Fellows' Guest Night in college is still a very formal affair, and one of the last bastions of indulgence in these recessive times. The college specialities – Brasenose fondue, Magdalen venison, Christ Church wild fowl, and so on – are less in evidence now, but you can count on several well-lubricated courses followed by adjournment for desert – fruit and sweetmeats, port and Madeira. Some colleges seat you next to someone other than your host at this point, in order to enrich the mixture of conversation – a mixed blessing! Finally, everyone sinks into armchairs for coffee, and (if you can take it) further 'spiritual' refreshment. At New College, since they circulate the port by means of a small horseshoe-shaped railway, it seems likely that they sink earlier than most.

In Eights Week, the college boat clubs race in 'divisions' which start at roughly half-hour intervals, the bottom division, starting about midday, and the first (top) division around 6.00pm.

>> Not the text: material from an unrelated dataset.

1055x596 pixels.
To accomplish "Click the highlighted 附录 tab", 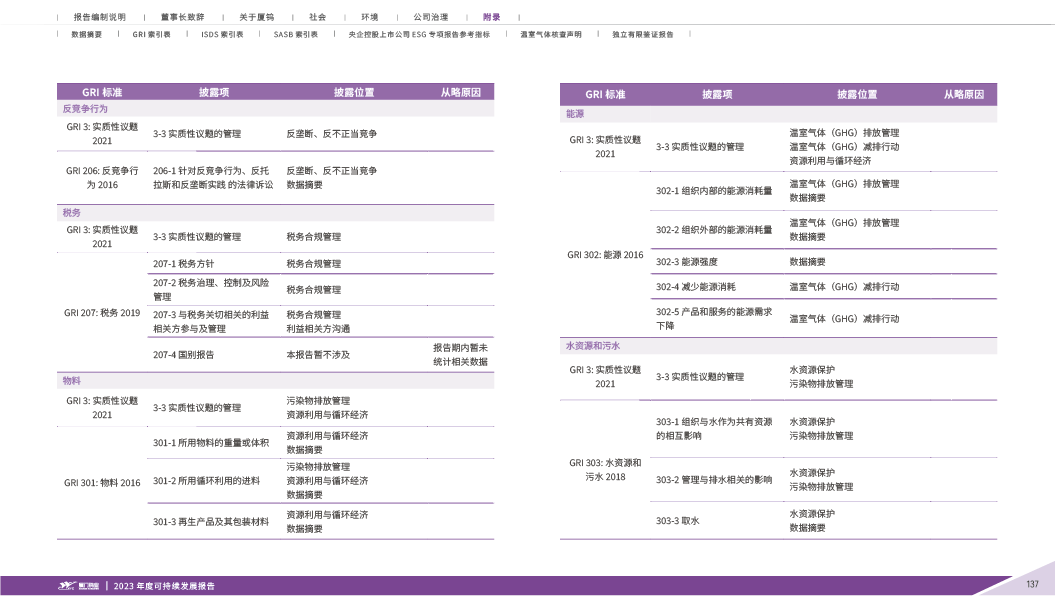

Thirteen crews line up at the start, with about 70 feet between the stern of one boat and the bow of the next. The idea is to bump or pass the boat in front before the crew behind catches up with you. Of course it's more fun (unofficially) to bump them with such momentum that the front of your boat rides up over the back of theirs and sinks it. Meanwhile, the sun (with luck) streams down on strawberries and cream, and it's still very much the style to seek the shade of a boater or parasol. In the past, many colleges had barges moored on the river, but the last of these, belonging to St Catherine's, settled gently on the bottom some years back, during celebrations following a particularly successful week for the college First Eight.